Legl’s sub-processors are best-in-class and have been selected based on their reliability and security. As of 16 July 2024 Legl’s principal sub-processors in respect of the Services include:

Sub-Processor Name
Processing Activities
Amazon Web Services EMEA SARL
Cloud services provider
Heroku Inc
Cloud services provider
Microsoft Ireland Operations Limited
Cloud services provider
Snowflake Inc
Cloud data services provider
Fivetran Inc
Data integration services
IVXS UK Ltd (ComplyAdvantage)
Identity verification solution
Creditsafe Business Solutions Limited
Business verification solution
Datadog, Inc.
Logging and monitoring services
Functional Software, Inc. d/b/a Sentry
Monitoring services
Email service provider
Dropbox International Unlimited Company (HelloSign)
eSignature solution
Equifax Limited
Identity verification solution
Onfido Limited
Identity verification solution
TrueLayer Limited
Account information service provider
Mitek Systems Inc
Identity verification solution
Dun & Bradstreet Limited
Business data solution

Legl’s Partners

Legl works with best in class payment service providers to power our payment administration system. Adyen N.V. and Stripe Payments Europe, Ltd. maintain PCI Level 1 certification, SOC 2 certification and are regulated by the Financial Conduct Authority (the “FCA”). Banked Ltd. provides open banking payment initiation services, and is also regulated by the FCA. Depending on the context of the processing, each of Adyen, Stripe and Banked act as either a controller or processor of Personal Data.

Updates to Our Sub-Processors and Partners

16 July 2024:
Addition of Mitek Systems Inc as an identity verification solution
Addition of Dun & Bradstreet Limited as a business data provider

Legl has engaged Mitek Systems as a new sub-processor to provide identity verification solutions as part of our KYC services. Mitek Systems are committed to the highest standards in compliance and security, demonstrating this with SOC 2 compliance and ISO 27001 certification.

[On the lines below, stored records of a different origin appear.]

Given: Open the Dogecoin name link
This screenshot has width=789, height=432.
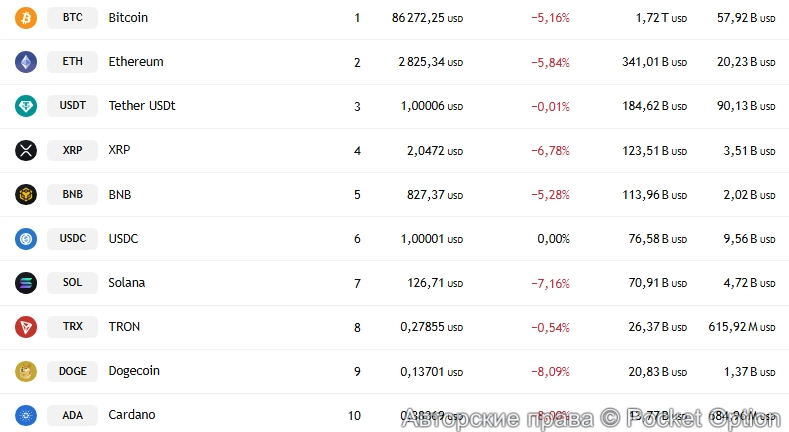Looking at the screenshot, I should (134, 371).
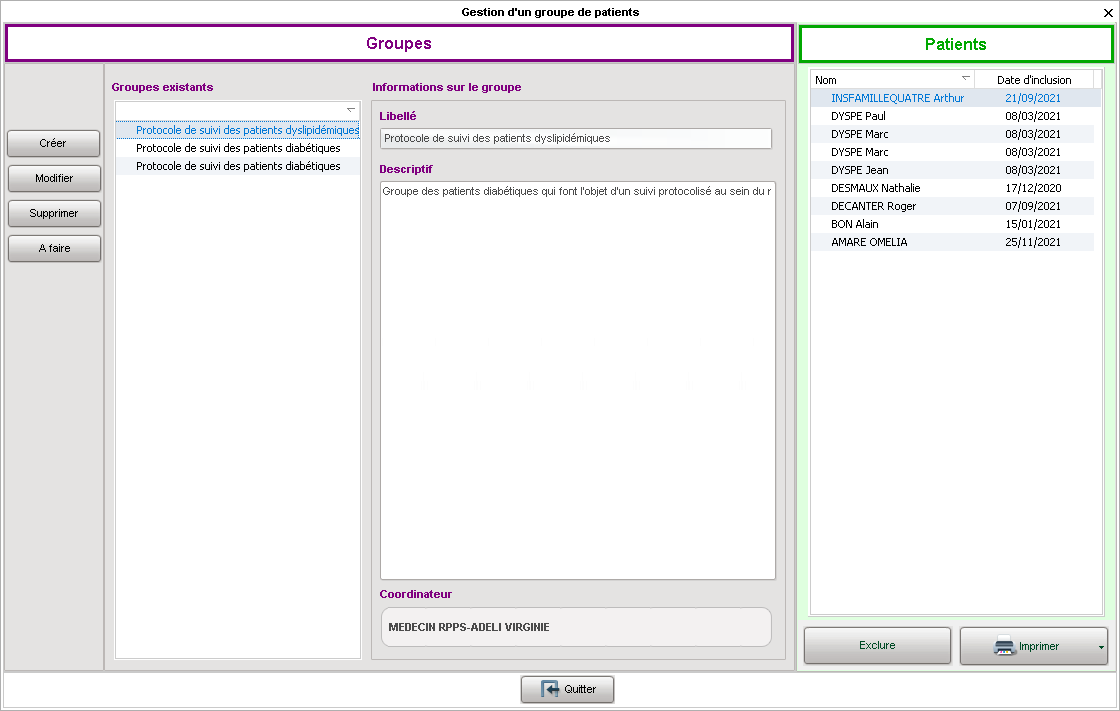Choose patient BON Alain

click(x=855, y=224)
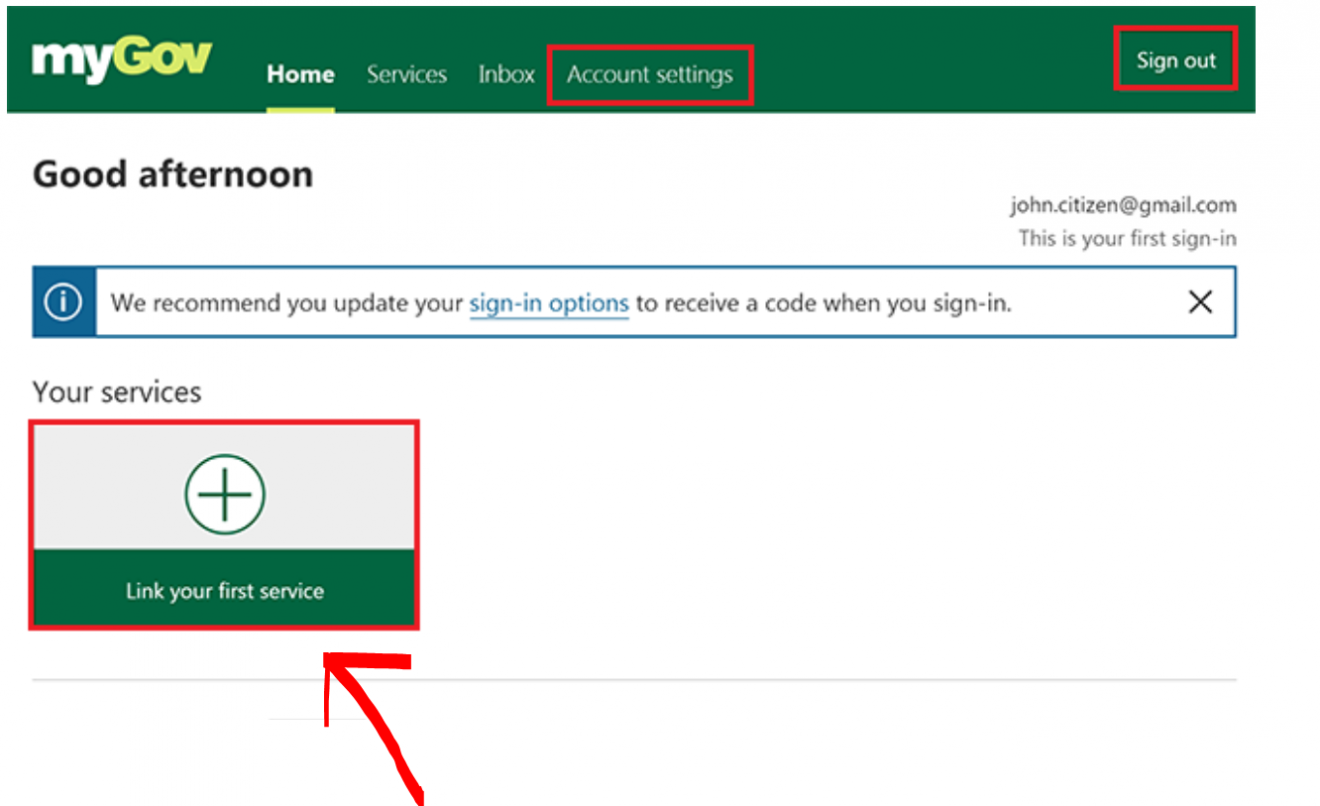The image size is (1320, 806).
Task: Click the info icon on the blue banner
Action: tap(63, 301)
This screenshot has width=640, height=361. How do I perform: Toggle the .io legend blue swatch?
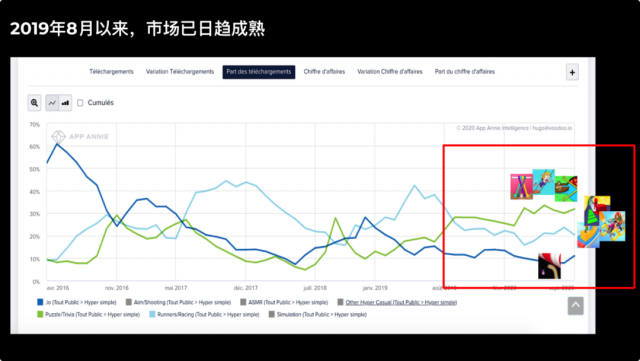coord(40,302)
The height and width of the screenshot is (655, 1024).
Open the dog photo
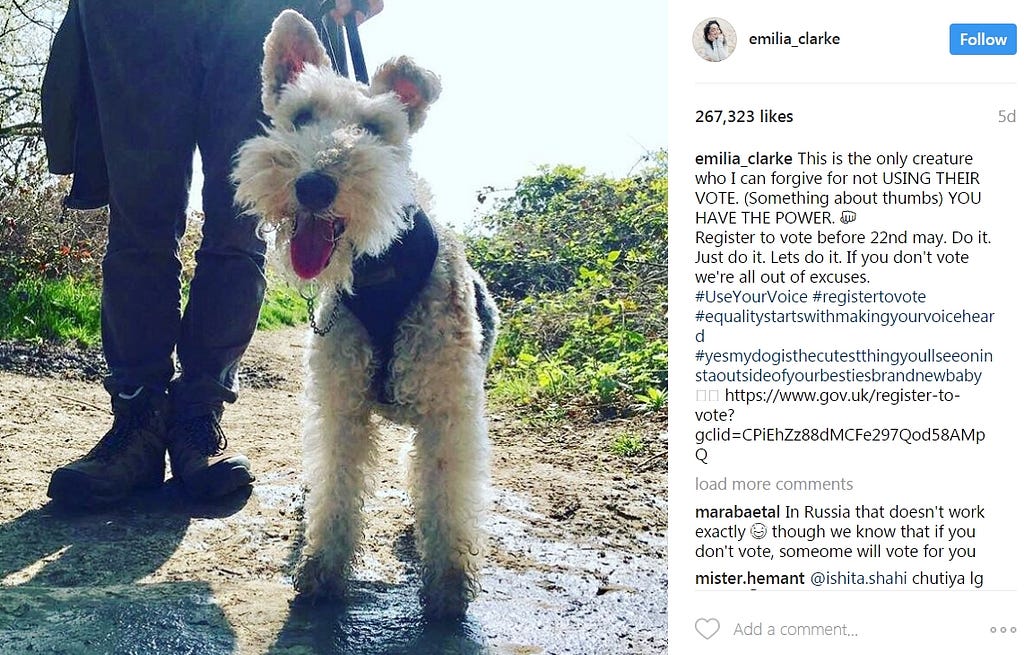tap(334, 327)
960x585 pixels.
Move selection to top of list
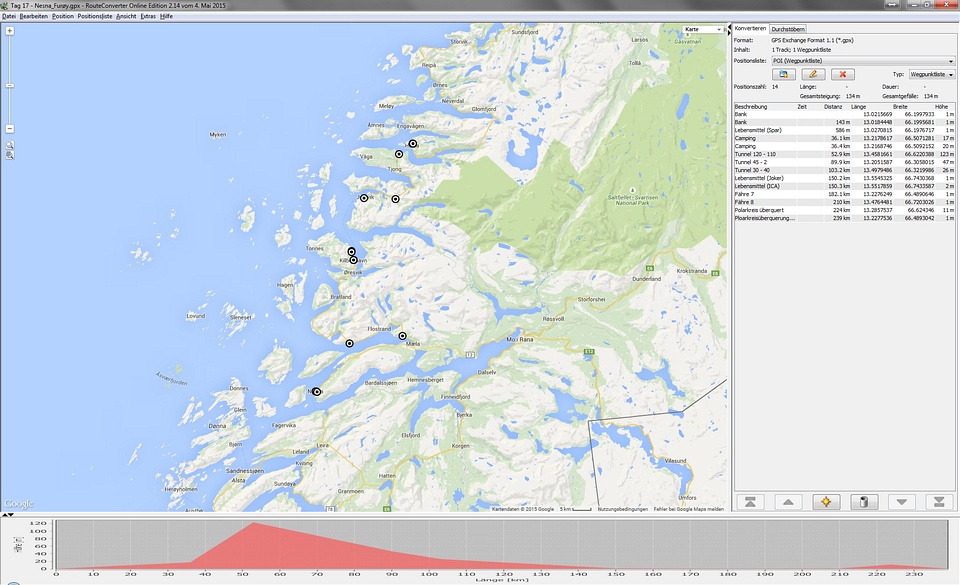tap(749, 502)
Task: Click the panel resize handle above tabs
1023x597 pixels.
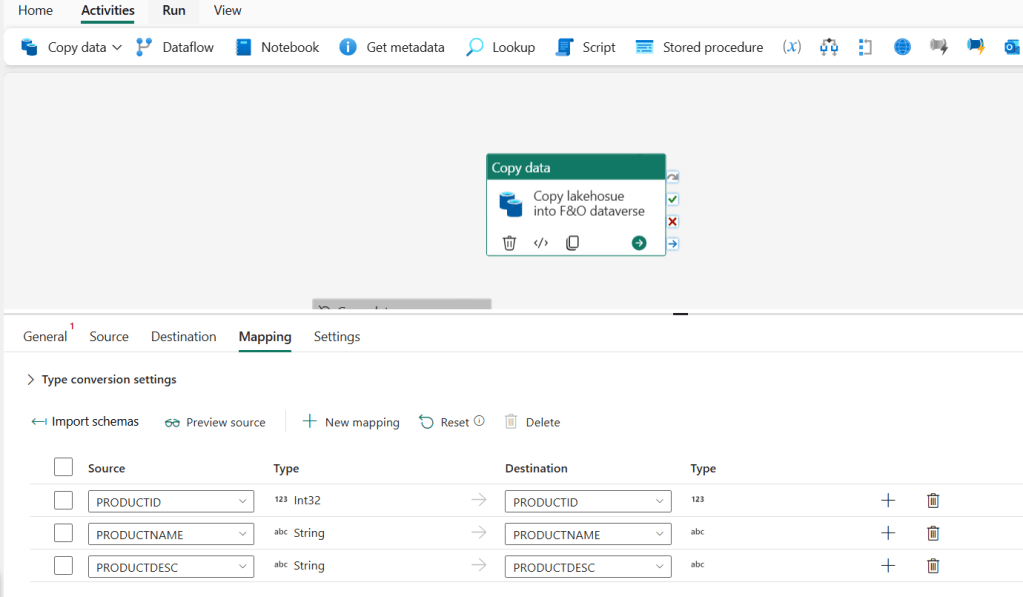Action: tap(680, 314)
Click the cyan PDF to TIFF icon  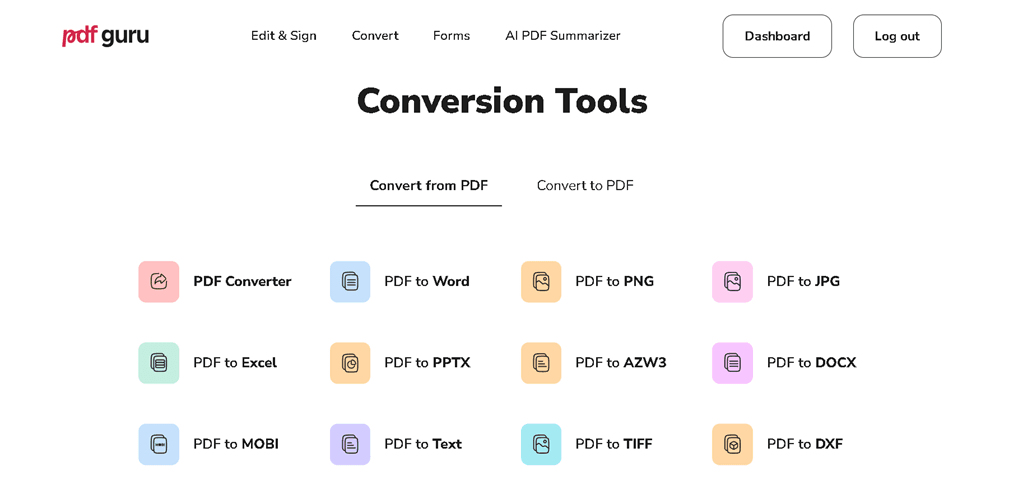[541, 444]
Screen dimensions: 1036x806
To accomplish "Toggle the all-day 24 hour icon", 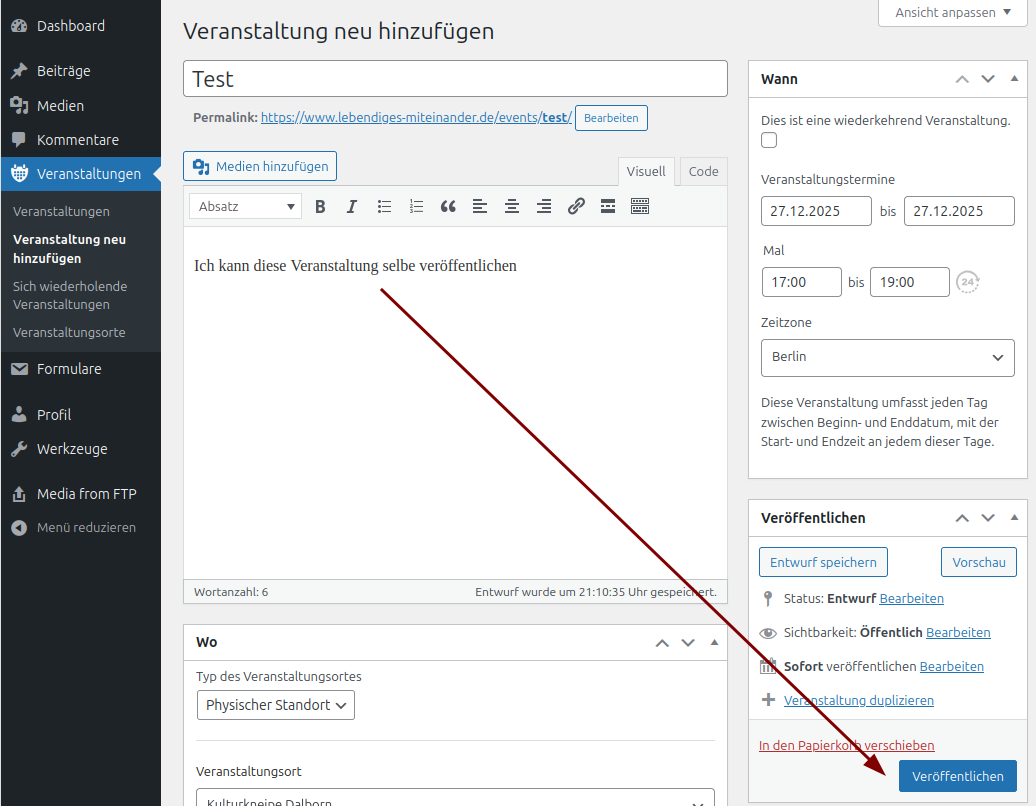I will [x=967, y=283].
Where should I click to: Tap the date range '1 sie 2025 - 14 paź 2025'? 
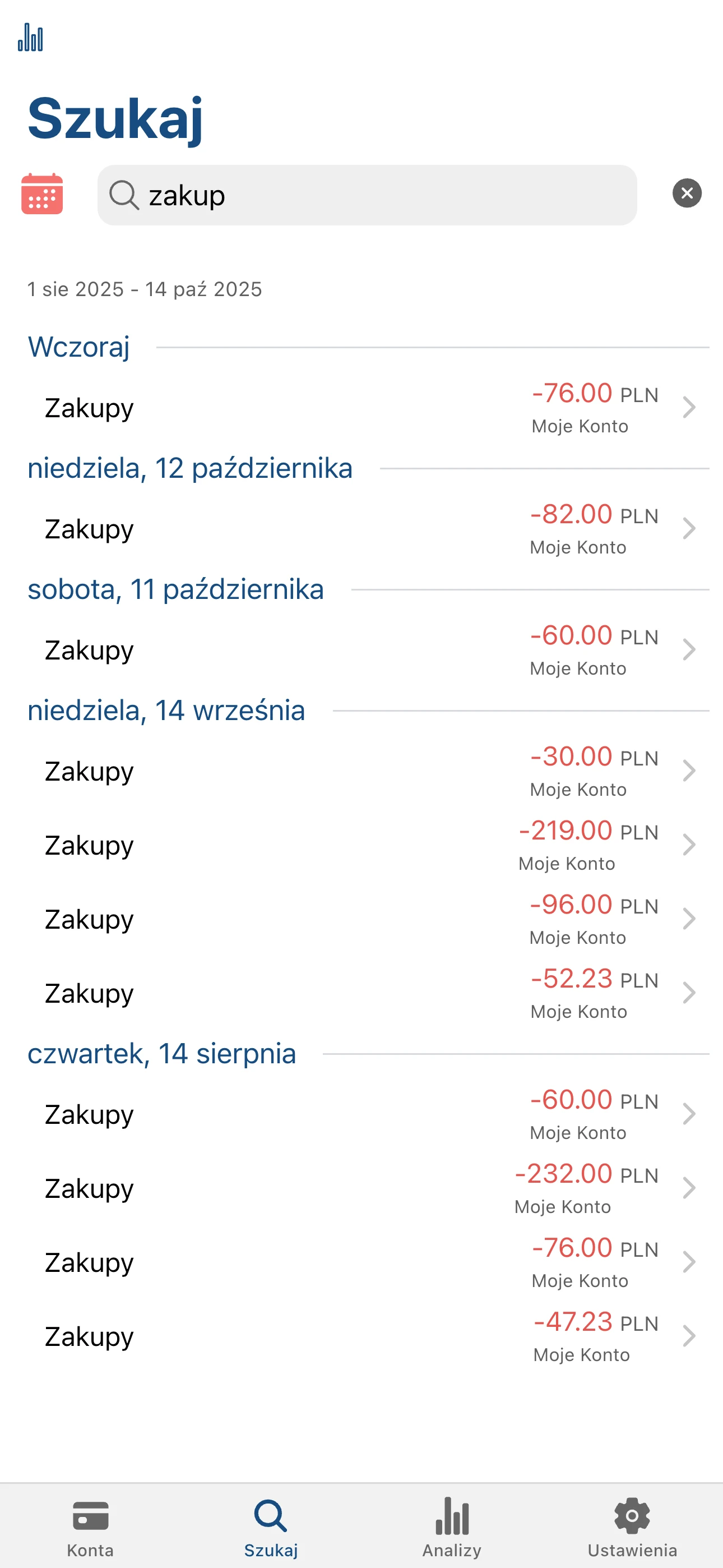(x=145, y=289)
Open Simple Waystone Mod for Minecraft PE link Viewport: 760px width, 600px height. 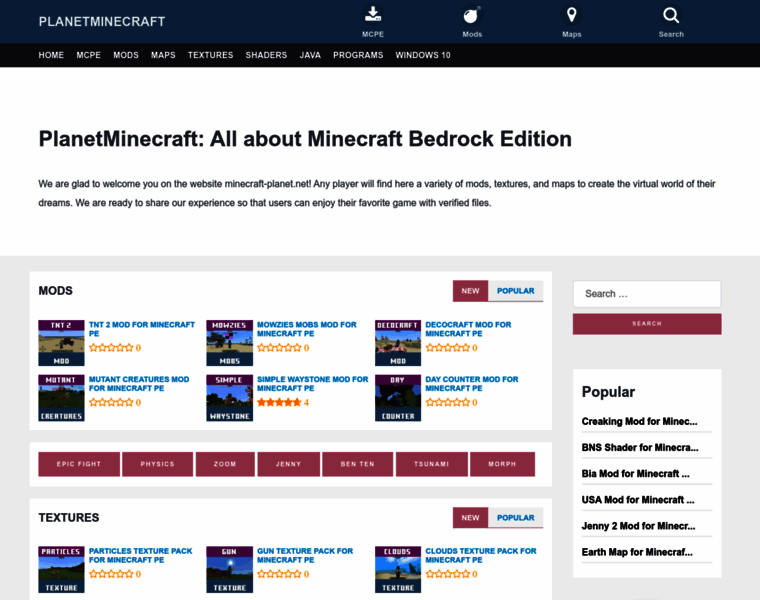(312, 384)
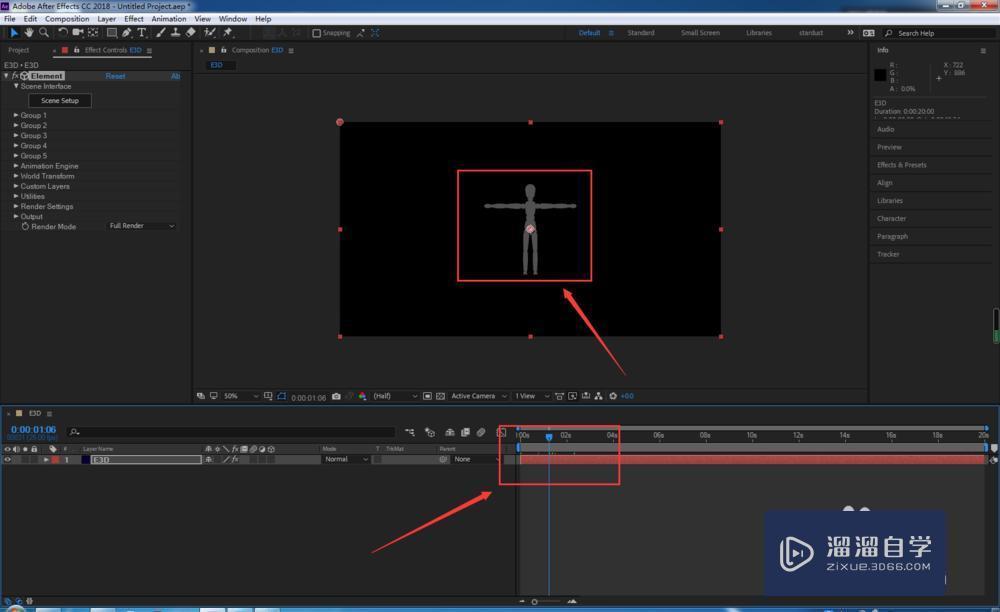The width and height of the screenshot is (1000, 612).
Task: Open the Active Camera view dropdown
Action: pos(477,396)
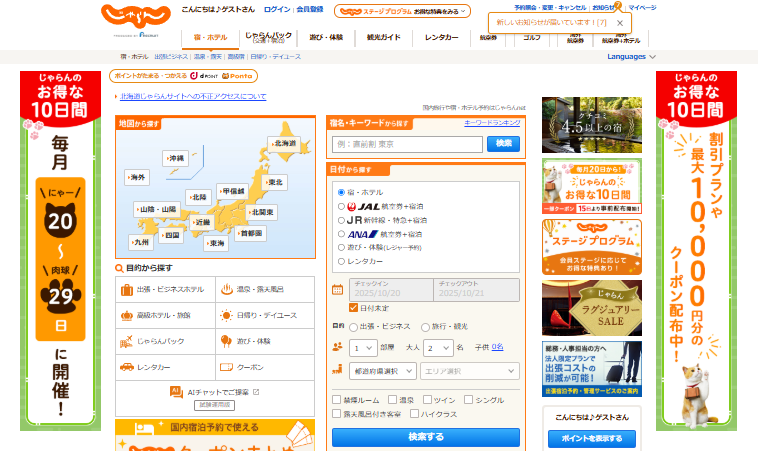This screenshot has width=758, height=451.
Task: Click the 温泉・露天風呂 hot spring icon
Action: (225, 290)
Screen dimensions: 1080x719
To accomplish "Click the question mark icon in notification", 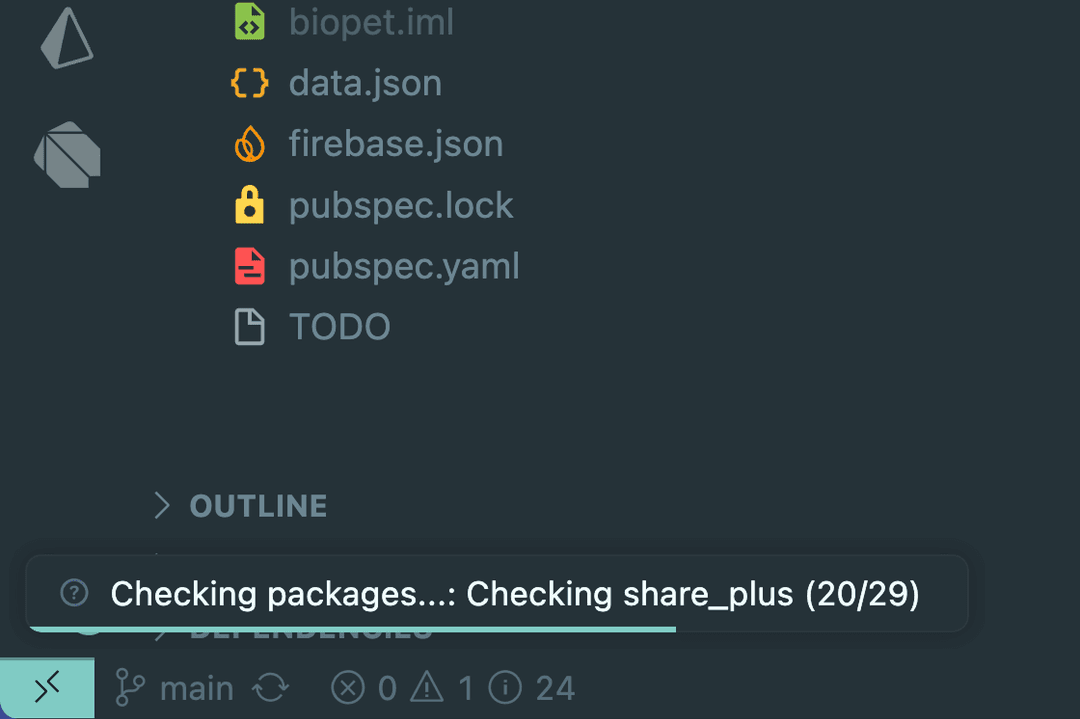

Legl has engaged Dun & Bradstreet as a new sub-processor to provide business data as part of our KYB services. Dun & Bradstreet hold a suite of globally recognised compliance and security standards, including ISO 27001 and ISO 14001.

Further information

We don’t require you to take any action relative to this update – Legl will commence offering the additional services from the effective date provided above. In accordance with this Policy and the Privacy Laws, you have the right to object to the use of sub-processors. However, you must do so within ten days of this notice. If you choose to object or have any other questions, please reach out to us at [email protected] and we will be glad to assist you with your request.